PySpark - NTILE Window Function
NTILE is a window function that divides an ordered dataset into N roughly equal buckets or tiles, assigning each row a bucket number from 1 to N. Think of it as automatically creating quartiles (4...
Key Insights
- NTILE divides ordered data into N equal-sized buckets, making it ideal for percentile analysis, customer segmentation, and performance tiering without complex calculations
- Unlike RANK() which assigns sequential numbers based on value, NTILE guarantees roughly equal bucket sizes even with duplicate values, distributing remainder rows to earlier buckets
- Combining NTILE with partitionBy() enables independent bucketing within categories (like departments or regions), perfect for relative performance analysis across different groups
Introduction to NTILE Window Function
NTILE is a window function that divides an ordered dataset into N roughly equal buckets or tiles, assigning each row a bucket number from 1 to N. Think of it as automatically creating quartiles (4 buckets), deciles (10 buckets), or any custom segmentation you need.

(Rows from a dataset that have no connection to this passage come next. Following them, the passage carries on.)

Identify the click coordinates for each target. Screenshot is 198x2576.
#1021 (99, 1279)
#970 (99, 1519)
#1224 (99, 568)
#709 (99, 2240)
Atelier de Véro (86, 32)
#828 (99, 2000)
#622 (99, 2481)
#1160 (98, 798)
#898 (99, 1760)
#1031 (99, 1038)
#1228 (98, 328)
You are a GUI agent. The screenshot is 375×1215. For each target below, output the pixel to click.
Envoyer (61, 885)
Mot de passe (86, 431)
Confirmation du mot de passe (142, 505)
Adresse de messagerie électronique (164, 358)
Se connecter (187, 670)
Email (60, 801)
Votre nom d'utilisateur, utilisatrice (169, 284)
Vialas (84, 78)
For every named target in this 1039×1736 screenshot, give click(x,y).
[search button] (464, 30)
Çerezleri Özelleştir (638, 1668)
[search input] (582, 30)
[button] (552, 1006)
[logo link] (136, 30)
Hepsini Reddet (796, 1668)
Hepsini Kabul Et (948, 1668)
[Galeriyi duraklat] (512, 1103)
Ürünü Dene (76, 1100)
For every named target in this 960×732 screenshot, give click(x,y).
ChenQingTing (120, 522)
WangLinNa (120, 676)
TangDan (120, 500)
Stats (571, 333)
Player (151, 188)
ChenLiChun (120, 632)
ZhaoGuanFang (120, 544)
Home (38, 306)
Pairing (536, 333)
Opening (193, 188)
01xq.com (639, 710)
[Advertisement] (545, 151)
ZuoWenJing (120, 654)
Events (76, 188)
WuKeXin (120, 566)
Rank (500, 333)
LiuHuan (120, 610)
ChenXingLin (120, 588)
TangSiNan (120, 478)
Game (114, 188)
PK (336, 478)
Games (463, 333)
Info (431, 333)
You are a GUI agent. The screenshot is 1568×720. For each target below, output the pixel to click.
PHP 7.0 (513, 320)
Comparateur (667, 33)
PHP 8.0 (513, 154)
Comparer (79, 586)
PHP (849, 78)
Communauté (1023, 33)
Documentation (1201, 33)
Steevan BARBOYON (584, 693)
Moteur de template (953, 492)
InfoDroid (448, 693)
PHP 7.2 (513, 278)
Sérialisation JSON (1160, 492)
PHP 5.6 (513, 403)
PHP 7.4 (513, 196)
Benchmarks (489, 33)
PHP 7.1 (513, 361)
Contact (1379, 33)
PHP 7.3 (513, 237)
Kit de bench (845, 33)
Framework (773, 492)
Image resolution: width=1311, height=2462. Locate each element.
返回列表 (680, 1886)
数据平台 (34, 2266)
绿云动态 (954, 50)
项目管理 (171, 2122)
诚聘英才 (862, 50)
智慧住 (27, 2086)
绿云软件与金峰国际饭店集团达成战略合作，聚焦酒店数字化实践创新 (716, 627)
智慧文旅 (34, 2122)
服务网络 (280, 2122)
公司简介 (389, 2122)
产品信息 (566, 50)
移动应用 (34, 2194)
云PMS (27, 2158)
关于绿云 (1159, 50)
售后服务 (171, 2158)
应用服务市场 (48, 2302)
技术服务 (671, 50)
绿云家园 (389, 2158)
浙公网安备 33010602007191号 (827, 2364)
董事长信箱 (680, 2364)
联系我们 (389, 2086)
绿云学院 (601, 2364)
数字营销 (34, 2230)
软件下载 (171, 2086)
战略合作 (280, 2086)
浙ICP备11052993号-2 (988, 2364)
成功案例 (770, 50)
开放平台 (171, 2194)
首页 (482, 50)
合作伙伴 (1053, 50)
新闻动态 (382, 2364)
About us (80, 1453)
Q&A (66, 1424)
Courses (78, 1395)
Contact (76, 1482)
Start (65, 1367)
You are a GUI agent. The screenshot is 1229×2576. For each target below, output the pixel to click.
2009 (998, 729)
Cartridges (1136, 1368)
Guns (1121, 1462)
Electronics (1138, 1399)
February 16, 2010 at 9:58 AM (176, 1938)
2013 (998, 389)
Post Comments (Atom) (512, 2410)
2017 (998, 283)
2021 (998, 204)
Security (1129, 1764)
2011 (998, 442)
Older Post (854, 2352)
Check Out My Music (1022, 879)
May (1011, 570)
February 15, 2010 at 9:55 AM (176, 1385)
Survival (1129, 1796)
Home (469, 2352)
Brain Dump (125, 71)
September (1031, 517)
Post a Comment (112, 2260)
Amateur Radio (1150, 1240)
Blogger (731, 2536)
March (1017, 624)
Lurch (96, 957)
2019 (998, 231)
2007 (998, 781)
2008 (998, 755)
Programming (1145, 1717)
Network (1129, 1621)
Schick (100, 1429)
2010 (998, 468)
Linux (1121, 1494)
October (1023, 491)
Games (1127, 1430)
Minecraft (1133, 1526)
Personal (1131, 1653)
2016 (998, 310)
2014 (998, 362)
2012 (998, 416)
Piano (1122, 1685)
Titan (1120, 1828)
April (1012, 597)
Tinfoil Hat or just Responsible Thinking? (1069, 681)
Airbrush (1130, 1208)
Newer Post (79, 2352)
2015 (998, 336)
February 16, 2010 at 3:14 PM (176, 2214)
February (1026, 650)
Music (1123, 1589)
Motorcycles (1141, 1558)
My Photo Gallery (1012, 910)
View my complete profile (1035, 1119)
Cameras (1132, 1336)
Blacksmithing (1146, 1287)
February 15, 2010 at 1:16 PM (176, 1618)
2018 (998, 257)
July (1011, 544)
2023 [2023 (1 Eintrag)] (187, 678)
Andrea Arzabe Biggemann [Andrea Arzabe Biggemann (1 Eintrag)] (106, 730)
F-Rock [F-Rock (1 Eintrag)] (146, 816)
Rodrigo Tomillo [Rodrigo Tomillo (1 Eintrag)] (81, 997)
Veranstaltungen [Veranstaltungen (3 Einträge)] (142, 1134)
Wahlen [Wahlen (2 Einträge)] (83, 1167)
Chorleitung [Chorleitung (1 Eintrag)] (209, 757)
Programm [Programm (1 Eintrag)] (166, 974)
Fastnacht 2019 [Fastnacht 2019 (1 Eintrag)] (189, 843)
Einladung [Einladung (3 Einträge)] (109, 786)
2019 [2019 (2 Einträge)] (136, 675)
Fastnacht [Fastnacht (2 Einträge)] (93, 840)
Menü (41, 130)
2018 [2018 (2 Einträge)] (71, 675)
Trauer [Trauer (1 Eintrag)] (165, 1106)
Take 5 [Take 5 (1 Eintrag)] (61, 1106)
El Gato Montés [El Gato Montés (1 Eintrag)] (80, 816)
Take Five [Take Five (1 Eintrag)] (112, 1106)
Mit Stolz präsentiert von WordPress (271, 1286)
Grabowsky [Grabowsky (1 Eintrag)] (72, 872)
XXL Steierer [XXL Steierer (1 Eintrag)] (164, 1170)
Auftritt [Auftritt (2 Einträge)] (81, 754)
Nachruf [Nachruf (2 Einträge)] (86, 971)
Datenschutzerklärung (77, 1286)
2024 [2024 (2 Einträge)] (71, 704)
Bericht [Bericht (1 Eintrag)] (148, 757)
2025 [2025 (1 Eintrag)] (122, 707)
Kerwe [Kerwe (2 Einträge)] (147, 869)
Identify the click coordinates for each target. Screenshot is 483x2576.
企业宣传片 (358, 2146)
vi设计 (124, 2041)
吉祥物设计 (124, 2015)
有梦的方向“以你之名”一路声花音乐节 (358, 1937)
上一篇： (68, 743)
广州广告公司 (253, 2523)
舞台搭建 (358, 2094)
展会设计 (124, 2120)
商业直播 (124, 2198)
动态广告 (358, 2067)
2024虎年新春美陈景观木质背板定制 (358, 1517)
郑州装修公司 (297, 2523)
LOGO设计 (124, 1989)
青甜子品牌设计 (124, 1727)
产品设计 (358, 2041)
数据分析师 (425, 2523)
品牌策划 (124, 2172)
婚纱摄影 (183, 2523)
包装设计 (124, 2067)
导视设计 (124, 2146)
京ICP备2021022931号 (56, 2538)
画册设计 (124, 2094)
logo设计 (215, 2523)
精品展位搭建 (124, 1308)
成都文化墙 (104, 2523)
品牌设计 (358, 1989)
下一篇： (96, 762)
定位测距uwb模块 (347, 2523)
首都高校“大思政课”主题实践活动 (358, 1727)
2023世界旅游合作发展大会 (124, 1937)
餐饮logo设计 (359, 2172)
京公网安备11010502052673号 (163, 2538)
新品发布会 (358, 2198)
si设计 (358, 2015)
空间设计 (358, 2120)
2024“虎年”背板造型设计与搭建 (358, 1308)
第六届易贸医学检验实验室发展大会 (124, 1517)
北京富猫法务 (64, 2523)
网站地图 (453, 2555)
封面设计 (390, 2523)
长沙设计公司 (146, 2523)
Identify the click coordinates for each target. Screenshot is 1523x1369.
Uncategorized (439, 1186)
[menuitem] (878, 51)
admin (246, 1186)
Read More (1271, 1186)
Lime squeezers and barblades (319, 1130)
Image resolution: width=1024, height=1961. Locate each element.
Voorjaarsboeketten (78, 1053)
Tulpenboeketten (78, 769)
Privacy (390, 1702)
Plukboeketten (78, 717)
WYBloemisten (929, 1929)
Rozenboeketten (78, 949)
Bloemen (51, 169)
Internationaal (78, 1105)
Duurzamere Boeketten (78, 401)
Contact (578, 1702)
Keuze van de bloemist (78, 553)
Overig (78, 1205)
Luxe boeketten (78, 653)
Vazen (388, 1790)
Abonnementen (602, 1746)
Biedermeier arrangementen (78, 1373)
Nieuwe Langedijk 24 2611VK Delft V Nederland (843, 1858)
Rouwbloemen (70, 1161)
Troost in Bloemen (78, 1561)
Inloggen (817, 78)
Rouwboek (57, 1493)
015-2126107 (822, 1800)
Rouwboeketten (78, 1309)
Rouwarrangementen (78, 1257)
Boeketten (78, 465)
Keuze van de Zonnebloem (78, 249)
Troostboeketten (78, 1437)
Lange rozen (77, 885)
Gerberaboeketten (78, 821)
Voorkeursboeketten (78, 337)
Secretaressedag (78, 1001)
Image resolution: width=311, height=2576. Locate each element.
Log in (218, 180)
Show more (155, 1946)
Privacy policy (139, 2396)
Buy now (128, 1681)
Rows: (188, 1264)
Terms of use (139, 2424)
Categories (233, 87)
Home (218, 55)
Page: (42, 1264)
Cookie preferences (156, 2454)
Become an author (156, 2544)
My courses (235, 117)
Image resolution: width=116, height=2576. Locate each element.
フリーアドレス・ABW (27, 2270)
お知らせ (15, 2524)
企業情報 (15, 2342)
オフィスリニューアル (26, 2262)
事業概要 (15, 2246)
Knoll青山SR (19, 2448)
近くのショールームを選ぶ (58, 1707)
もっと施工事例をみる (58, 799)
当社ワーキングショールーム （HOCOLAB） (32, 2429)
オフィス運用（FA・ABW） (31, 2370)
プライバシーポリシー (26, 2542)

The primary use cases are straightforward and powerful: identifying top 25% performers, segmenting customers into price sensitivity tiers, creating A/B/C/D grade distributions, or dividing any ordered dataset into equal groups for analysis. Unlike percentile calculations that require aggregations, NTILE gives you immediate bucket assignments in a single pass.
Here’s a simple example showing quartile distribution:
from pyspark.sql import SparkSession
from pyspark.sql.window import Window
from pyspark.sql.functions import ntile, col
spark = SparkSession.builder.appName("NTILEExample").getOrCreate()
# Simple dataset
data = [
("Alice", 95),
("Bob", 87),
("Charlie", 76),
("David", 92),
("Eve", 68),
("Frank", 81),
("Grace", 89),
("Henry", 73)
]
df = spark.createDataFrame(data, ["name", "score"])
# Create quartiles
window_spec = Window.orderBy(col("score").desc())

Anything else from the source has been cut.